Pour que la littérature poursuive son histoire, il faudra qu'un certain effort culturel soit consenti. Ce n'est pas simplement, comme le pensent les experts de nos médias, par la multiplication des commentaires sur les livres que ce résultat sera obtenu, c'est par un effort de mémoire. La littérature comme histoire existe même si les livres ne se vendent pas. Ce qui importe est que les oeuvres littéraraires ou philosophiques soient lues. Pourquoi pas une chronique dans nos médias sur les auteurs du passé comme Aquin, Molière, Gauvreau, Homère... faut-il toujours attendre que les livres soient réédités pour parler de littérature?

On ne peut pas dire que la littérature disparaît ou disparaîtra des manques de la couverture médiatique ou des sommes exigés pour la mettre en vente, on peut dire qu'elle s'évanouit. Elle se dissout dans un monde où pour être lu il faut nécessairement passer par l'intermédiaire médiatique, qui semble-t-il, pose ses conditions en parlant de livres et non de littérature. Et c'est sans compter sur la disparition, peut-être souhaitée de l'auteur et de ses droits....À l'image du cinéma américain...Mais l'auteur résiste et s'acharne... Si on me disait demain.. "Ecoute mon cher Claude P. On ne fera pas de livre, tu nous donnes ta disquette, on place ton texte sur notre site, tu auras une bonne couverture de presse, tu es certain d'atteindre autant de lecteurs...". Je dirais..." Oui... À condition que la part de droit d'auteur payée à Claude Paré soit augmentée". Bien sûr j'aime les librairies, les distributeurs.... Et mes éditeurs, j'aime les livres et les bibliothèques. Il faut simplement savoir que la littérature doit vivre, parce qu'elle est un cri au-dessus du désespoir. Samizdat!
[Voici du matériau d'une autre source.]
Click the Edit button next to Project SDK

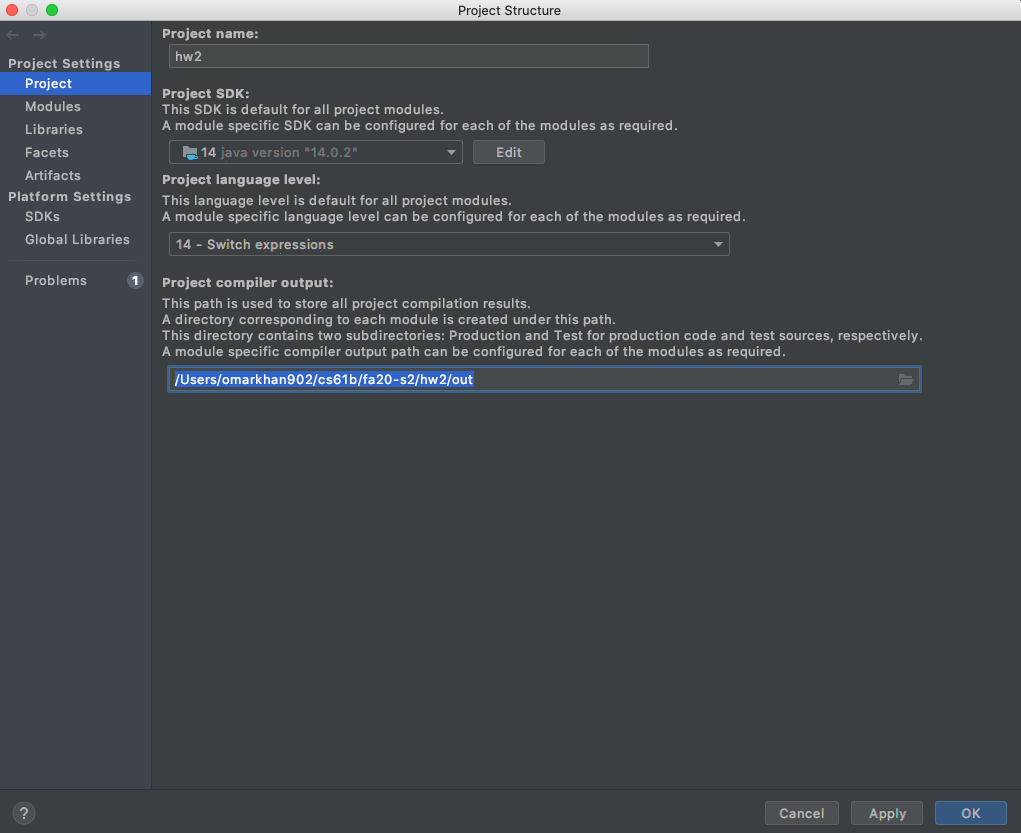508,152
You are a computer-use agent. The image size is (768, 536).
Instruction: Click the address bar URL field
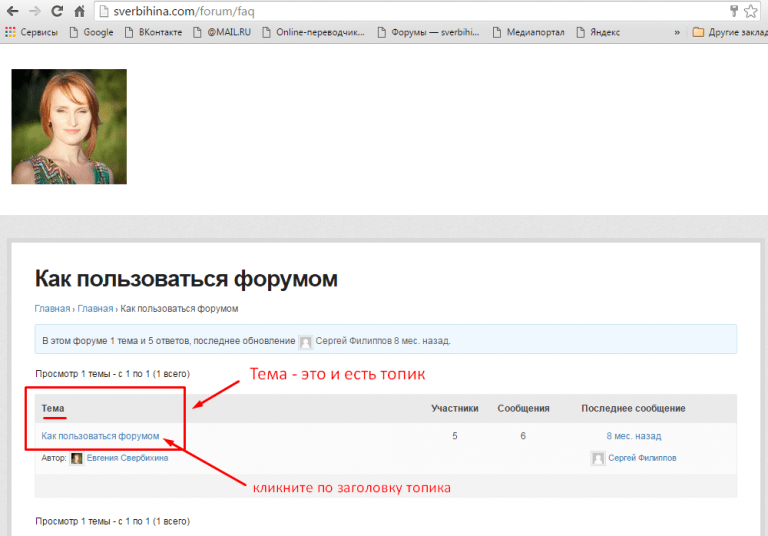point(400,11)
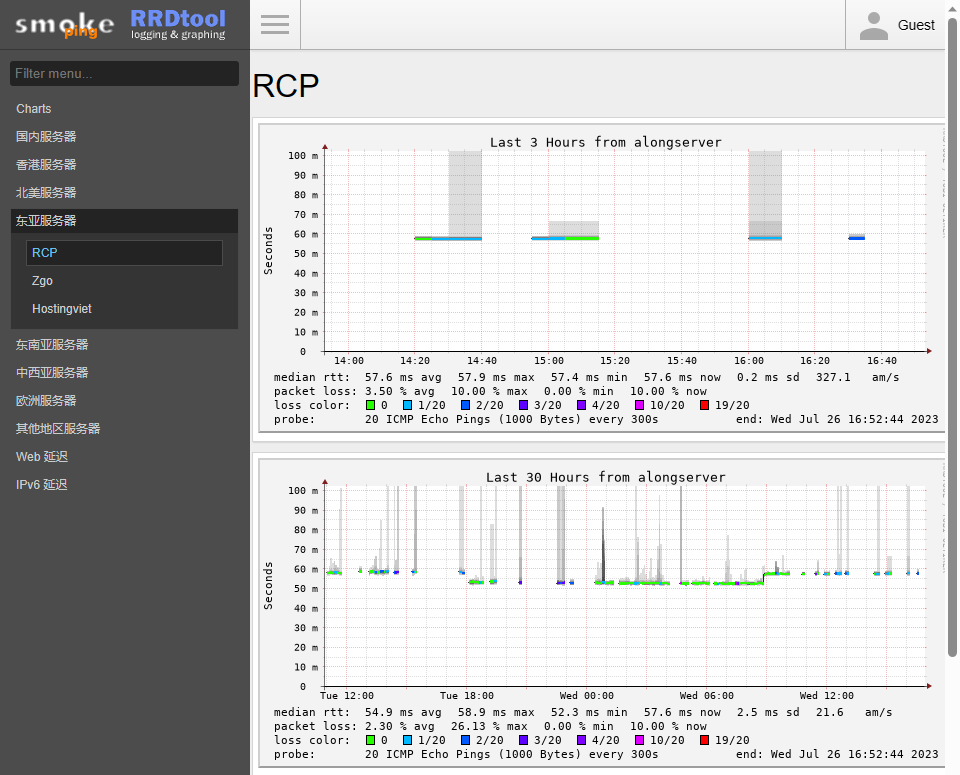Select the RCP server entry

tap(45, 253)
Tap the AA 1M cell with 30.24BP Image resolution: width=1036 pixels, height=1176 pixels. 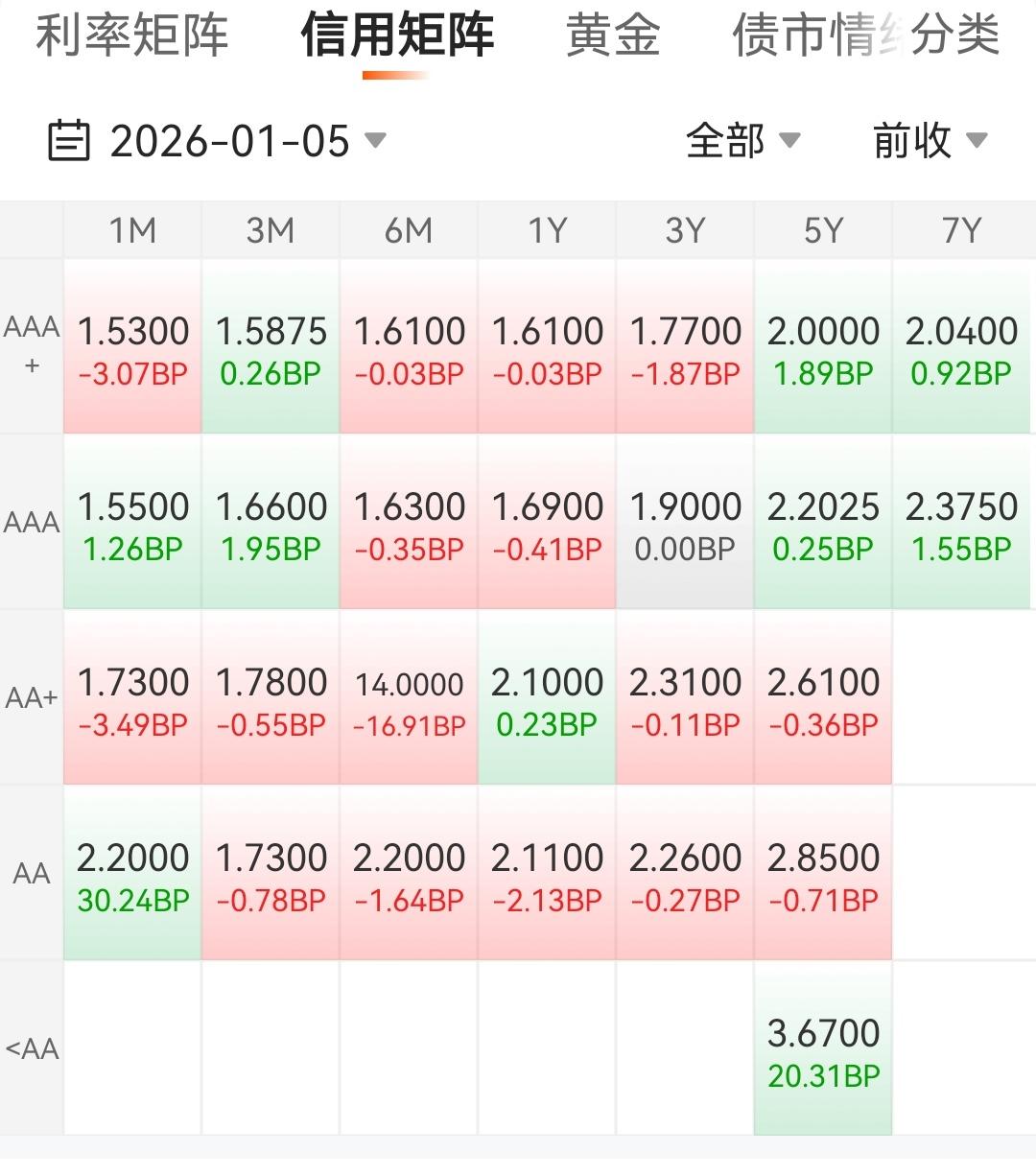click(132, 873)
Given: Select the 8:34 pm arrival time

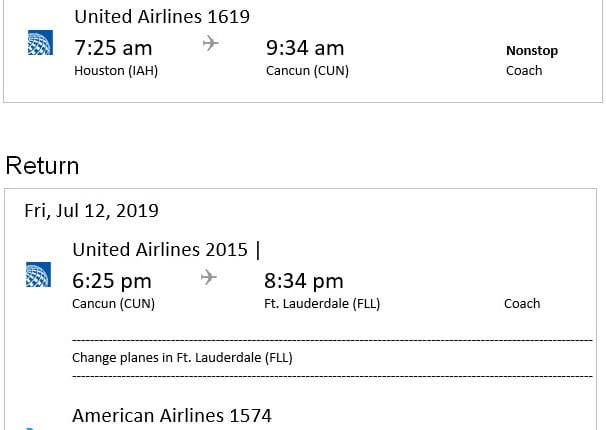Looking at the screenshot, I should [304, 281].
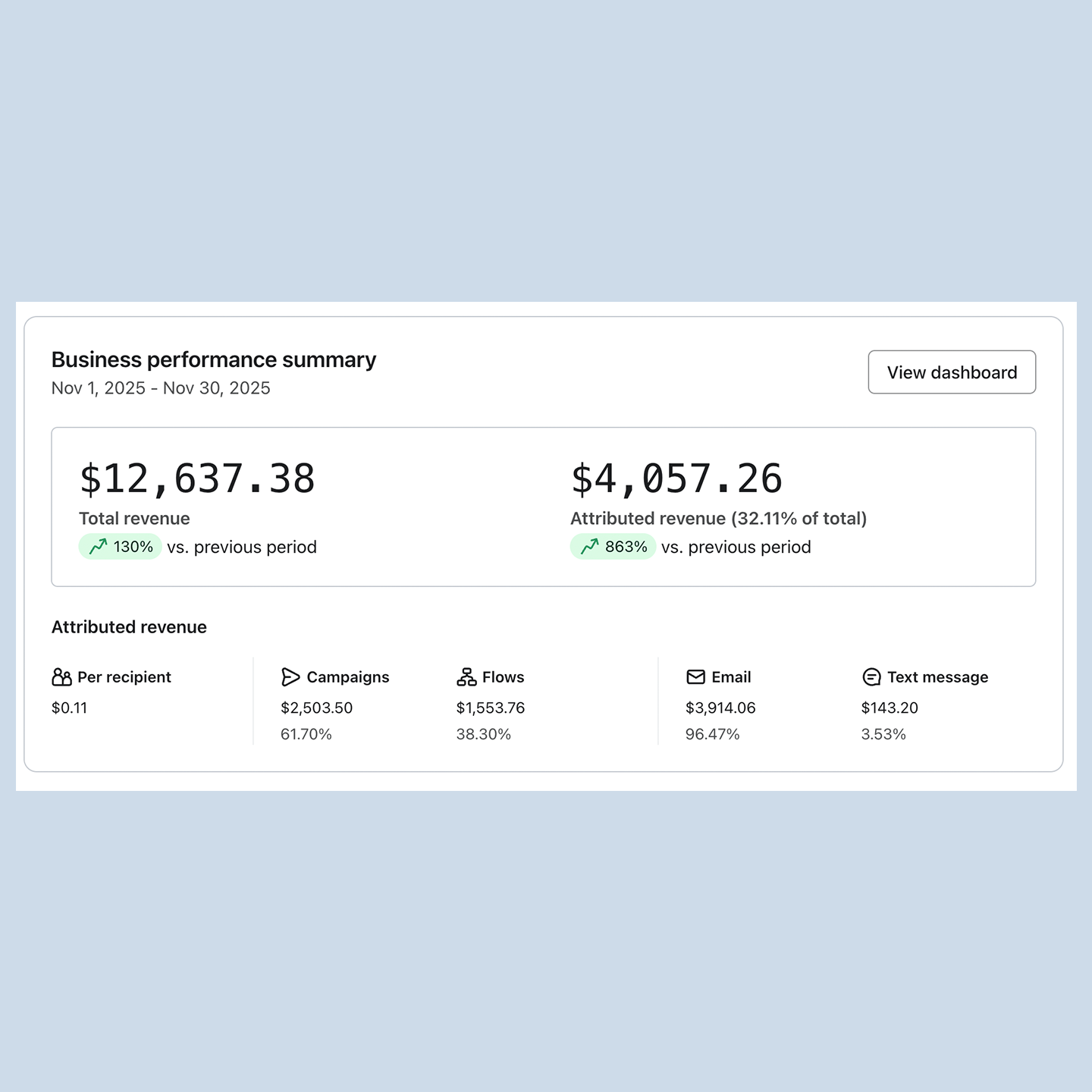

Mais il faut se méfier des promesses de la technologie, le jour où le livre disparaîtra des tablettes n'est pas encore venu. Il y a tant d'analphabètes sur la planète. Chose certaine l'avenir du livre, comme objet matériel tel que nous le connaissons n'est pas nécessairement lié à celui de la littérature... mais l'avenir du livre comme forme spirituelle, comme objet de pensée, est lié à celui de la littérature.

En somme... la question de l'avenir du livre qui semble inquiéter les libraires, les éditeurs, les distributeurs me semble, comme auteur ou écrivain, moins cruciale que la question de la disparition de la littérature et de la notion d'auteur.

Claude Paré (1993) Papier expédié aux journeaux, non publié.